##### Task input #####

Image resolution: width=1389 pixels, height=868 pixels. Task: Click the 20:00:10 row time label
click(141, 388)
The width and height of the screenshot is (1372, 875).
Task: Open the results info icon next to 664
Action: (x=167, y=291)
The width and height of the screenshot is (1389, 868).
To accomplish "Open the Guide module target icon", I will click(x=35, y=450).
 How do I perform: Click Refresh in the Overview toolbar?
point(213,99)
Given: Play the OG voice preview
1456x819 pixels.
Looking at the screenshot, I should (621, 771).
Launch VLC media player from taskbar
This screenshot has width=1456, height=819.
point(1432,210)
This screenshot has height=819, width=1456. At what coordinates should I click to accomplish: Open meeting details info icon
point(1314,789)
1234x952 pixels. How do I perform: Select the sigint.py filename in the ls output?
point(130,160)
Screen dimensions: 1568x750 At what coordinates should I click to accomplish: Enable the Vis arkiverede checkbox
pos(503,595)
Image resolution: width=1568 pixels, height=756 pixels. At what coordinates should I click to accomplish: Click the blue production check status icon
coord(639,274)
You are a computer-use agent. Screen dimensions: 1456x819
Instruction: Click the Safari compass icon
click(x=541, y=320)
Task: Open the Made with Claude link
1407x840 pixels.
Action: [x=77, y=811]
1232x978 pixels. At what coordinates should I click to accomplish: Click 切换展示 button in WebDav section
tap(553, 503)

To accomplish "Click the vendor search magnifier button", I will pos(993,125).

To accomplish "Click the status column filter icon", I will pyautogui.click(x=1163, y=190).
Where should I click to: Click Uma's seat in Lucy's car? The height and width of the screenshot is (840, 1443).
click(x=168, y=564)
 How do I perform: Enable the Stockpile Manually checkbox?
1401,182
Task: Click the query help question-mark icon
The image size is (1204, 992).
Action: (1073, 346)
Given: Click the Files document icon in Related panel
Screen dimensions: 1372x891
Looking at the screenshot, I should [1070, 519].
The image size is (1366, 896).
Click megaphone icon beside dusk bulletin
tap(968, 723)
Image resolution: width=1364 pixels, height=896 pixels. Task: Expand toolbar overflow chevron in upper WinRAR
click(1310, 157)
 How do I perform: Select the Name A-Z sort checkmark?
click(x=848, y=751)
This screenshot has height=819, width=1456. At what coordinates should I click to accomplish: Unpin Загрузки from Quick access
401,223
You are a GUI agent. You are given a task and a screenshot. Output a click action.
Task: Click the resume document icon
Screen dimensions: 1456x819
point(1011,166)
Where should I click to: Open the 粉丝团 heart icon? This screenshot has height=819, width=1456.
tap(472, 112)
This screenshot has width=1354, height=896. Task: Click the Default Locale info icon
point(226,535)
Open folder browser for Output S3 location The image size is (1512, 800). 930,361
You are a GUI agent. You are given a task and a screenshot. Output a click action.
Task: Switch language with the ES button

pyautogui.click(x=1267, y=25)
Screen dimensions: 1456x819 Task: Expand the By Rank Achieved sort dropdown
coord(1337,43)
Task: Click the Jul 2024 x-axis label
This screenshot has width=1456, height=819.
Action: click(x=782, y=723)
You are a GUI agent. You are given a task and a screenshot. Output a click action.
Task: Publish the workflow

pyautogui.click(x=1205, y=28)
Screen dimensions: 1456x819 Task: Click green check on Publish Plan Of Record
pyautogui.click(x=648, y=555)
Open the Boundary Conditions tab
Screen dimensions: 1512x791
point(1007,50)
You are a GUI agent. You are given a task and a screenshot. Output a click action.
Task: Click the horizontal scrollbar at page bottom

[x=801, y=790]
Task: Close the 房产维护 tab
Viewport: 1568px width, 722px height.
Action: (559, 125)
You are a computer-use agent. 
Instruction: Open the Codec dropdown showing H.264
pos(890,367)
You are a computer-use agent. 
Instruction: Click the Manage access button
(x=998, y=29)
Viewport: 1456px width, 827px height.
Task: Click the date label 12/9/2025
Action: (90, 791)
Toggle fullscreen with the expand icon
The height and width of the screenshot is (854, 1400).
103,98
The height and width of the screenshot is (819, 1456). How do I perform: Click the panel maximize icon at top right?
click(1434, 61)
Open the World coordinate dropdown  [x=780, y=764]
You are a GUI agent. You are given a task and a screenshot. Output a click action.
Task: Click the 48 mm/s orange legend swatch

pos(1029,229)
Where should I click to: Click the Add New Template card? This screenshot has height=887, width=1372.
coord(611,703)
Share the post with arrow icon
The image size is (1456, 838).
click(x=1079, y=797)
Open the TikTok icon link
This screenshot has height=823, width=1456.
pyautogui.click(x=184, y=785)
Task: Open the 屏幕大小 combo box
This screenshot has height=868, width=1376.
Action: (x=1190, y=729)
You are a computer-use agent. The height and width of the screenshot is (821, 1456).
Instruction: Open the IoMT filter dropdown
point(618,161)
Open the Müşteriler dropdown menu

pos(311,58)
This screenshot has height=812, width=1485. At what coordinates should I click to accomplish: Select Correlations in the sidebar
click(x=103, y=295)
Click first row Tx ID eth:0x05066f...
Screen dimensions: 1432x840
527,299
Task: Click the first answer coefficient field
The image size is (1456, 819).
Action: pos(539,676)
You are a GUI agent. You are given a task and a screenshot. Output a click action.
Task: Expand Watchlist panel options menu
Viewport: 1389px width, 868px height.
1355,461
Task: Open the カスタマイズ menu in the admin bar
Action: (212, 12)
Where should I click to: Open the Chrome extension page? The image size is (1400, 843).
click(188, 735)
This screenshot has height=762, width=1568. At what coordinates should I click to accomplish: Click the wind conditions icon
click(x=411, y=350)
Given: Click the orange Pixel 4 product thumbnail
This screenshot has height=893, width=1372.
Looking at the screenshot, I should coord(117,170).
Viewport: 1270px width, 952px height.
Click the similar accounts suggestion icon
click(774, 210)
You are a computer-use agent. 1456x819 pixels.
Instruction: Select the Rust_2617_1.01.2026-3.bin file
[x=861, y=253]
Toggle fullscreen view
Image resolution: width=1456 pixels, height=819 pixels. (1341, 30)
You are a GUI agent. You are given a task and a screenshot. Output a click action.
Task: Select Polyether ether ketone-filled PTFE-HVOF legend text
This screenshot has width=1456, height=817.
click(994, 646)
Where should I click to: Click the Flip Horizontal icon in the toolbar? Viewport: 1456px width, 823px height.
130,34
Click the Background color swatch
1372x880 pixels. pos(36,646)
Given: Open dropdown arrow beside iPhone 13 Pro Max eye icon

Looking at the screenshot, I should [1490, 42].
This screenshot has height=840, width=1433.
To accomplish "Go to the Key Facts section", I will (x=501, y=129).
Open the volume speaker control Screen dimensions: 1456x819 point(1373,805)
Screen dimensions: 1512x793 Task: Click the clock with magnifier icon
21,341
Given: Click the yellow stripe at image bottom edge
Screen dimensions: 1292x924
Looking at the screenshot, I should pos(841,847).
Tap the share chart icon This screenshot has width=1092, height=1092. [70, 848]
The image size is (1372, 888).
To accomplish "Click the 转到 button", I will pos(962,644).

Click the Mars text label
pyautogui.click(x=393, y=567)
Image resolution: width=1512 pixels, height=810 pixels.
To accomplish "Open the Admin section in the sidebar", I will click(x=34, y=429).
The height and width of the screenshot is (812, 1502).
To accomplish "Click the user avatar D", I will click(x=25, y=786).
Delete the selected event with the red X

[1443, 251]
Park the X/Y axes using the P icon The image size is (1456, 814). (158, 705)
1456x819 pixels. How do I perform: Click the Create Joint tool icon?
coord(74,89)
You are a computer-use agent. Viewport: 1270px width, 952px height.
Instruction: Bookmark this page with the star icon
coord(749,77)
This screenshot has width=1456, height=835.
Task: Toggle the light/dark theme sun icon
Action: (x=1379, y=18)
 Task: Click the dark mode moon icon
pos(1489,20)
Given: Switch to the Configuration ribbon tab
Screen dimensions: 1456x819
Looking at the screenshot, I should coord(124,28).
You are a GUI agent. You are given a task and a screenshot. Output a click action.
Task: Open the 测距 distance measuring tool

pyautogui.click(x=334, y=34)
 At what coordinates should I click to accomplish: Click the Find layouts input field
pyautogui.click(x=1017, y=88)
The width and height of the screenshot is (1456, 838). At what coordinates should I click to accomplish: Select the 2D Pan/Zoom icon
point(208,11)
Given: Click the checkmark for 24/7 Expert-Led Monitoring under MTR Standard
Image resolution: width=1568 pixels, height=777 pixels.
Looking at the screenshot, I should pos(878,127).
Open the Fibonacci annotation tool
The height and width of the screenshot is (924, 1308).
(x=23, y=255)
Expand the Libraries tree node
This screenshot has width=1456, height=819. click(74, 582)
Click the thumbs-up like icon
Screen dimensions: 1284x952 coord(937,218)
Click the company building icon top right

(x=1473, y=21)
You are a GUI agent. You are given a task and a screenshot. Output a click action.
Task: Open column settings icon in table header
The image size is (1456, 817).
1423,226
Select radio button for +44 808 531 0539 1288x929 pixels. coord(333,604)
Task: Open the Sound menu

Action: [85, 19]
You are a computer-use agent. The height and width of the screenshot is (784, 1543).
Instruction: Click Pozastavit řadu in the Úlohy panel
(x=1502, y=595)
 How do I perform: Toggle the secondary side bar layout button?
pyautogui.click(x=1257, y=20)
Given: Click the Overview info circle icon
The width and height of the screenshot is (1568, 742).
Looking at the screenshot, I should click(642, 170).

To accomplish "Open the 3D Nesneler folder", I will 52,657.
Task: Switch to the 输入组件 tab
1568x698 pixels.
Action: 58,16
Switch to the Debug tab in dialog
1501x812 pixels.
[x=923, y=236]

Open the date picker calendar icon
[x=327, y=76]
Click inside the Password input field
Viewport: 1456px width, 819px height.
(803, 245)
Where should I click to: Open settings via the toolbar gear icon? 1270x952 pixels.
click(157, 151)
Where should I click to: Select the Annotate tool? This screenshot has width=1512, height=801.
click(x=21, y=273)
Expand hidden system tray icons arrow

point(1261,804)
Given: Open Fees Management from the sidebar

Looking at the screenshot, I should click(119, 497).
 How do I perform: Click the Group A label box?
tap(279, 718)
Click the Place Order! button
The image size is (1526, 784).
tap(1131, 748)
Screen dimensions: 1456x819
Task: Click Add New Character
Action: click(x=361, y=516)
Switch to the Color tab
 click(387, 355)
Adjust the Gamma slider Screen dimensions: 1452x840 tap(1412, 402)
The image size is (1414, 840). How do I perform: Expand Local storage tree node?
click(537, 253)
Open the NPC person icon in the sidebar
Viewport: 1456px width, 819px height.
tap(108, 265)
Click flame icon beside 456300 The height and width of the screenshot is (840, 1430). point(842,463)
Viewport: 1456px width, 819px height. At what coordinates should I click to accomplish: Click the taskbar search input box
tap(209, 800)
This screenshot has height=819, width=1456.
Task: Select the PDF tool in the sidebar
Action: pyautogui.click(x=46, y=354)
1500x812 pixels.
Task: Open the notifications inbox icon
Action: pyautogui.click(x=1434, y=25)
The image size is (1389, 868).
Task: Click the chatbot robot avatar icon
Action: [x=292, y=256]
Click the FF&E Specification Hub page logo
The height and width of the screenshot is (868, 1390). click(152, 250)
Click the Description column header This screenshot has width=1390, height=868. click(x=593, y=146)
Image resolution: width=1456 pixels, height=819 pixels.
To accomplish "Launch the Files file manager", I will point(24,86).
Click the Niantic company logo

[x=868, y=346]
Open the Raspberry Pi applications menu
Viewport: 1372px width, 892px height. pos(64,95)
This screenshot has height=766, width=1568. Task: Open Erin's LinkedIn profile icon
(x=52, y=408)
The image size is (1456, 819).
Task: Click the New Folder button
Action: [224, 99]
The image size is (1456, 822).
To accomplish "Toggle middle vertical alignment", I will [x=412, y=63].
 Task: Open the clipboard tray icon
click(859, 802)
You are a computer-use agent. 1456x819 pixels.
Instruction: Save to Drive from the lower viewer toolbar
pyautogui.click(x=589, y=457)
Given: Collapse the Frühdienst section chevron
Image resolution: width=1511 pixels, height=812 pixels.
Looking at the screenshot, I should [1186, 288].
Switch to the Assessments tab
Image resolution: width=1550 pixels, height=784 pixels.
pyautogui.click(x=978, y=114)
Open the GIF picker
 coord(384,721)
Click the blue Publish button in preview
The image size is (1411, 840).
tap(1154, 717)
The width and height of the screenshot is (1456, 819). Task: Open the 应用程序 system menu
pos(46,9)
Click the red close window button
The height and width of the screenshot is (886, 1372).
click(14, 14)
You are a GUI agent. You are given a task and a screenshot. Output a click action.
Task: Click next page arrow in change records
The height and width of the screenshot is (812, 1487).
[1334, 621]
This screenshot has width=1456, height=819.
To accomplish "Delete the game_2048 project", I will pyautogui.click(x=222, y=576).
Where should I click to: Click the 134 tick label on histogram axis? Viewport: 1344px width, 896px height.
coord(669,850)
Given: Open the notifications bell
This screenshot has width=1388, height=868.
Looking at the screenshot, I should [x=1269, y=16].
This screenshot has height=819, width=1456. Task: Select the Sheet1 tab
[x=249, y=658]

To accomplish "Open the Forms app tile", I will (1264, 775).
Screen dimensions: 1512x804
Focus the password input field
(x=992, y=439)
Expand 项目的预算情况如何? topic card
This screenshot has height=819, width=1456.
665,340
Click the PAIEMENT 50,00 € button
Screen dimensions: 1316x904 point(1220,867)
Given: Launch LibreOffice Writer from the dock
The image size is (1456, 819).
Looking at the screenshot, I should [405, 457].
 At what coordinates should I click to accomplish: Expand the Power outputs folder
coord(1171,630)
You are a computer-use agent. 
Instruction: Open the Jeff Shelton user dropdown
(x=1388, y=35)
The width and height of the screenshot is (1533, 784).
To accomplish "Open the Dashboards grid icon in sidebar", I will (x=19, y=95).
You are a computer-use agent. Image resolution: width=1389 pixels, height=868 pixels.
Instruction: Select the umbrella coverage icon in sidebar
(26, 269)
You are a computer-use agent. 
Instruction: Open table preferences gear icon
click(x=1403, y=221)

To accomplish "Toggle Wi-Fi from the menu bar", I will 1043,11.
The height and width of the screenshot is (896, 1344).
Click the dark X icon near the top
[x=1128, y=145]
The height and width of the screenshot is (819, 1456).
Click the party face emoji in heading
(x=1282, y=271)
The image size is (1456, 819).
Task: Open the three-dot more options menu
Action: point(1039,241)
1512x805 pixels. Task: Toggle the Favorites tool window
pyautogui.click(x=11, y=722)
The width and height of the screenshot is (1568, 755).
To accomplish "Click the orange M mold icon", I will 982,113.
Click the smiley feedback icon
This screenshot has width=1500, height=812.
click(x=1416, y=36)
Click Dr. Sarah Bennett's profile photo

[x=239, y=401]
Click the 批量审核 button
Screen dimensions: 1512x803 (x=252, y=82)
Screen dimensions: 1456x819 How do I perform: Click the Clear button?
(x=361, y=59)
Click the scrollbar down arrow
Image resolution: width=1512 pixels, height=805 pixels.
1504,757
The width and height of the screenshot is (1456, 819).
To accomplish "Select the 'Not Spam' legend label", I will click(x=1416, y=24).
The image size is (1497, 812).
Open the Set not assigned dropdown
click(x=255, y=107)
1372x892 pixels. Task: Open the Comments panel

#####

Directions for this task:
Please output exactly the lines between the one holding "Task: Click the dark mode moon icon" and the one holding "Given: Click the checkmark" in the records above, inclusive, and nothing more.

Finished exercise:
 Task: Click the dark mode moon icon
pos(1489,20)
Given: Switch to the Configuration ribbon tab
Screen dimensions: 1456x819
Looking at the screenshot, I should coord(124,28).
You are a GUI agent. You are given a task and a screenshot. Output a click action.
Task: Open the 测距 distance measuring tool

pyautogui.click(x=334, y=34)
 At what coordinates should I click to accomplish: Click the Find layouts input field
pyautogui.click(x=1017, y=88)
The width and height of the screenshot is (1456, 838). At what coordinates should I click to accomplish: Select the 2D Pan/Zoom icon
point(208,11)
Given: Click the checkmark for 24/7 Expert-Led Monitoring under MTR Standard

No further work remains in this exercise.